1. This Is A Basic Right Enjoyed By All Other Citizens
ADULT adoptees should have the same birthright as every other Texas citizen - namely, the right to access his/her original birth certificate. In the last session of the Texas Legislature, TxCARE was responsible for introducing bills which would give adoptees at age 21 access to their original birth certificates, and we are working toward this goal for the 1999 Texas Legislature. The right of U.S. citizens to obtain copies of vital statistics and court files about themselves is already set in precedent.
2. ADULT Adoptees Want "Truth" not "Legal Fiction"
The original birth certificate of anyone whose adoption is finalized in Texas is sealed and a new "birth" document is issued. This amended birth certificate is, in fact, a legal fiction and issued arbitrarily regardless of an adoptee's age at adoption, prior knowledge of the biological family, or any other circumstance. For example, an infant or child adopted by biological family or by a step-parent is also issued a new "birth" document; the true birth certificate is not available to either the adoptee or the family. In extreme examples of arbitrary falsification, a a single adopting father is listed on the new "birth" document as having given birth!
3. Adoptees Are Bound By Contracts Made By Others
Since the Emancipation Proclamation it has been unconstitutional to have contractual agreements concerning the ownership of human beings. We can not make contracts which limit or deny individual rights without the consent of all parties to the contract. Yet, in adoption, an adoptee is expected to adhere for a lifetime to a verbal or implied adoption contract to which he/she was not a participant.
4. Over Half A Million Texans Have Lost A Basic Human Right
It is estimated that 3% of the general population are adopted persons. Thus, over half a million Texans will have their rights restored by a law allowing them to access their original birth certificates and court records. About 11% of the Texas population is estimated to be touched directly by adoption, either as an adoptee, a birth parent, or an adoptive parent.
5. A Majority Of Adoptees Want Knowledge About Their Roots
In any given year, about 2% of all adopted adults search for biological family or information. If 2% of 552,000 different adoptees in Texas were to search each year for 20 years, the number would total 220,800. Given a life expectancy of 76 years, it's quite likely that any given adoptee will want to access his/her birth records at some point.

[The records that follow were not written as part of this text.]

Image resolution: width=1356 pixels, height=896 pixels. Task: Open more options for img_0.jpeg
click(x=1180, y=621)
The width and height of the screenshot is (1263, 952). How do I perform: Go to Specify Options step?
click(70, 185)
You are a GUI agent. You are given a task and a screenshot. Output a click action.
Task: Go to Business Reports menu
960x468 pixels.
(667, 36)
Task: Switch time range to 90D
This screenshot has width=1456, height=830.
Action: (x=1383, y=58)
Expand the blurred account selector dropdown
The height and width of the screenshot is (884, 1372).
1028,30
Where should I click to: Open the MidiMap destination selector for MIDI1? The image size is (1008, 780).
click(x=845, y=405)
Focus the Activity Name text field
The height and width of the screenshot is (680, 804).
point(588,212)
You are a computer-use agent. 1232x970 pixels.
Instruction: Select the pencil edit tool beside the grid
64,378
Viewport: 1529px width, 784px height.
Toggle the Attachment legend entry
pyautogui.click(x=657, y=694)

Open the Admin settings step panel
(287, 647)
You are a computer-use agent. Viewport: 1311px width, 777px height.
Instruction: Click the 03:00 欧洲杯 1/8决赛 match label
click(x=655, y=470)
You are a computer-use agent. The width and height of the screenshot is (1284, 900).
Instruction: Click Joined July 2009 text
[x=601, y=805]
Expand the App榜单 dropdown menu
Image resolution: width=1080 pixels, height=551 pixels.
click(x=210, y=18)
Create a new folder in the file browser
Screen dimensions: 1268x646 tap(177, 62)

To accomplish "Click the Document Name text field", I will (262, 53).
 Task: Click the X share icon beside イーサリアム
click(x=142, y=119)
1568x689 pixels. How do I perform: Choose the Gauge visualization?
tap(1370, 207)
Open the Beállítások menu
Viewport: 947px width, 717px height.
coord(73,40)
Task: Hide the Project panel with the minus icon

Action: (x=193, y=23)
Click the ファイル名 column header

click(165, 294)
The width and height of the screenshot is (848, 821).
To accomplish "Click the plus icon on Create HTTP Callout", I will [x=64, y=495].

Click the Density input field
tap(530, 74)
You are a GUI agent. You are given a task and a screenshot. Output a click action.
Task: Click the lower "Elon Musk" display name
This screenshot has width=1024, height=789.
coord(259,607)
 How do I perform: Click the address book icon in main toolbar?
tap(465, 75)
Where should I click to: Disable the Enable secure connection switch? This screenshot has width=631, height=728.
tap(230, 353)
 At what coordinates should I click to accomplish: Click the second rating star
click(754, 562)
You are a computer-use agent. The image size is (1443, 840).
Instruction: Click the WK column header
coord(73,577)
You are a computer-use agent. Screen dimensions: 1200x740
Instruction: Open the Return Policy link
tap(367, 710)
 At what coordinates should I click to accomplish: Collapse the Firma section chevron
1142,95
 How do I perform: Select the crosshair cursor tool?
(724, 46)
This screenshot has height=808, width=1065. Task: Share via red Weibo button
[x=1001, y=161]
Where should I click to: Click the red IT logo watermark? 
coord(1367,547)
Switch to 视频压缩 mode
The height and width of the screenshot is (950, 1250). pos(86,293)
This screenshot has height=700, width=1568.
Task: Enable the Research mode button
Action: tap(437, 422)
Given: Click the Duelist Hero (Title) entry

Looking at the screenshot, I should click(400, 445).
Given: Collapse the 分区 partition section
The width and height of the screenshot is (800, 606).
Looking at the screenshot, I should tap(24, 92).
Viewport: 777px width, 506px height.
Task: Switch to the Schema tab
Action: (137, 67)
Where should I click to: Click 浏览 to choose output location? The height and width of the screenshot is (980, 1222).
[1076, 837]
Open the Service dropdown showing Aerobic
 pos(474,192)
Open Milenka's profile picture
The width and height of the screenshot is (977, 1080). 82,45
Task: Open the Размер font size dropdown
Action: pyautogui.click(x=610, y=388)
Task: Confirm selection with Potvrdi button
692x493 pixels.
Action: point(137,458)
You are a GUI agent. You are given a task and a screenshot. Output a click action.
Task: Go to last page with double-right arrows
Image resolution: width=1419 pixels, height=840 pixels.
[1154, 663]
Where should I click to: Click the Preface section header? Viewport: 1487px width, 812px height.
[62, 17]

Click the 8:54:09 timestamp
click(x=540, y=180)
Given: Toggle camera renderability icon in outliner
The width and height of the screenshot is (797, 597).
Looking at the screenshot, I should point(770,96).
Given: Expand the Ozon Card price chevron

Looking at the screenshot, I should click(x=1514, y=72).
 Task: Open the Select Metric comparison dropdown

6. Access to Birth Records Will NOT Impact The Adoption Rate
This law would not decrease the overall rate of adoptions. Both Alaska and Kansas give adult adoptees their original birth certificates. During the 1990s, Alaska has had over twice the per capita rate of adoptions as Texas, and the Kansas' per capita adoption rate has been over 55% higher than Texas'. Montana and Tennessee recently have passed laws giving adult adoptees the right to their birth records.
7. Access to Birth Records Will NOT Increase Abortions
This law would not increase abortions. One study showed the longer a country has allowed adoptees access to their birth certificates, the lower a country's abortion rate. In the U.S., there are about 335 abortions per 1,000 live births. Kansas, which gives adoptees at age 18 their birth certificates, had a reported abortion ratio of 164.5 abortions per 1,000 live births in 1992. The Texas abortion ratio was 284 abortions per 1,000 live births in 1992.
8. Federal Courts Ruled That Access Does Not Violate Confidentiality
This law will not violate the privacy of relinquishing mothers. In February, 1997, the U.S. 6th Circuit Court of Appeals rejected the plantiff's claim that Tennessee's new law violates privacy against disclosure of confidential information. The court said:
"...birth is both an intimate occasion and a public event, and the long history of government-kept records of babies' birth further the interest of children in knowing the circumstances of their birth."
9. Relinquishing Mothers Weren't Promised Anything
Adoption relinquishment documents and letters provided by numerous Texas birthmothers to TxCARE show that no life-time "confidentiality" was ever offered to relinquishing mothers. When a relinquishing mother chose (and sometimes were coerced to choose) adoption for her infant, privacy was not an option. A relinquishing mother, by signing away her parental rights, had to accept a non-negotiable condition of confidentiality because it was assumed that confidentiality was needed.
10. "There is a hunger, marrow deep, to know our heritage..."
The following quote from Alex Haley sums up the need for a Texas law restoring this basic civil right to ADULT adoptees: "In all of us there is a hunger, marrow deep, to know our heritage, to know who we are, and where we have come from. Without this enriching knowledge, there is a hollow yearning; no matter what our attainments in life, there is the most disquieting loneliness."